We arranged for someone to walk him from the unit to the history lesson and back again.

“It’s small steps, over a long time. You have to have a very good relationship with the mainstream school, because they need to understand he can’t go into a class of 30 straightaway. But most of all you need the family’s trust.”

Trust is also the keyword when the authority proposes a pupil to any of the borough’s eight mainstream secondary schools, two of them Roman Catholic, says Keith Shipman. Over the past 18 months the authority has created a reintegration panel on which every school is represented, and agreed a joint admissions protocol with all the schools on the basis of parental preference. (It has central admissions for all but the two Catholic schools) “Having the panel means heads are now much more aware of their collective responsibility,” says Mr Shipman. “Every half term they get a list of who is in the Smart Centre, of which school the family wants. The pupil might not move for months, but it gives everyone a sense of destination.”
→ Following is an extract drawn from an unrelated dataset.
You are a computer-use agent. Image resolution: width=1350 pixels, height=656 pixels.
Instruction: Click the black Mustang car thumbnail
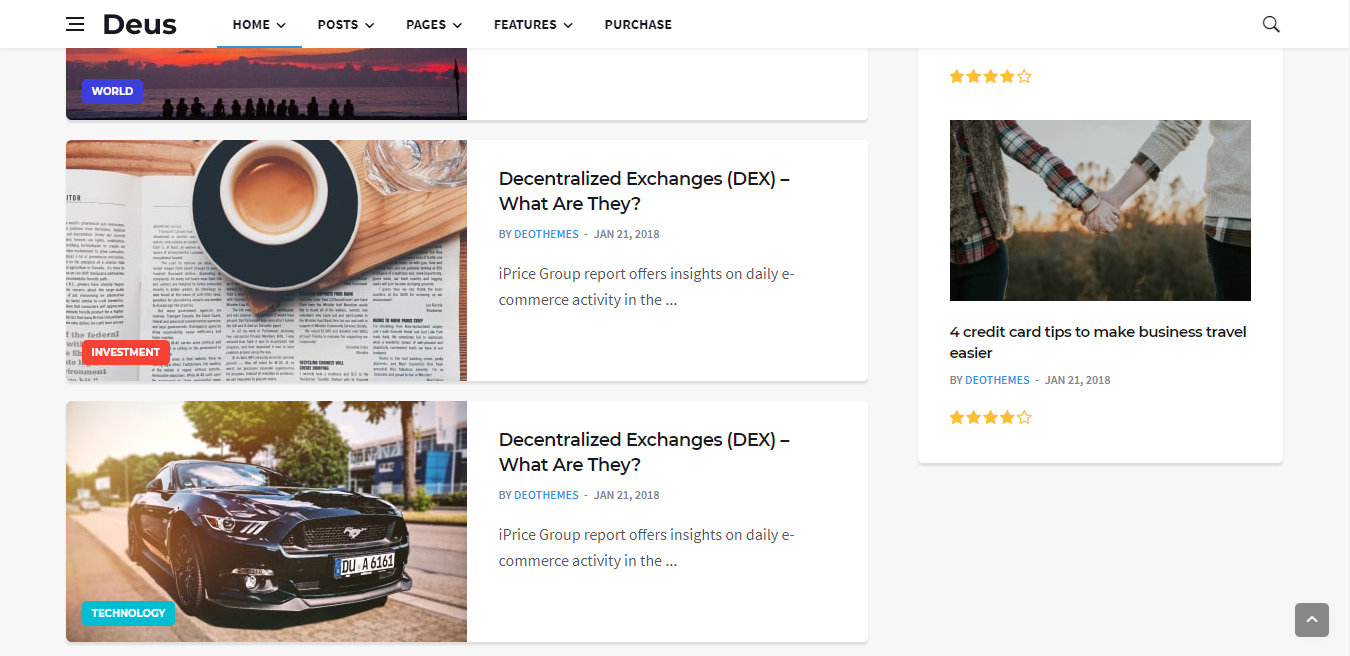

That structure would not work without trust between the authority and schools, and trust between the schools that everyone will play by the rules, he adds. “A critical part of making this work is schools believing that we wouldn’t place a pupil in the school if we didn’t think it would be successful. The school has to feel comfortable. We’ll tell the school everything, because at the end of the day we have to maintain a good relationship with them. If we put a pupil in there who isn’t ready, we’ll never get another chance.”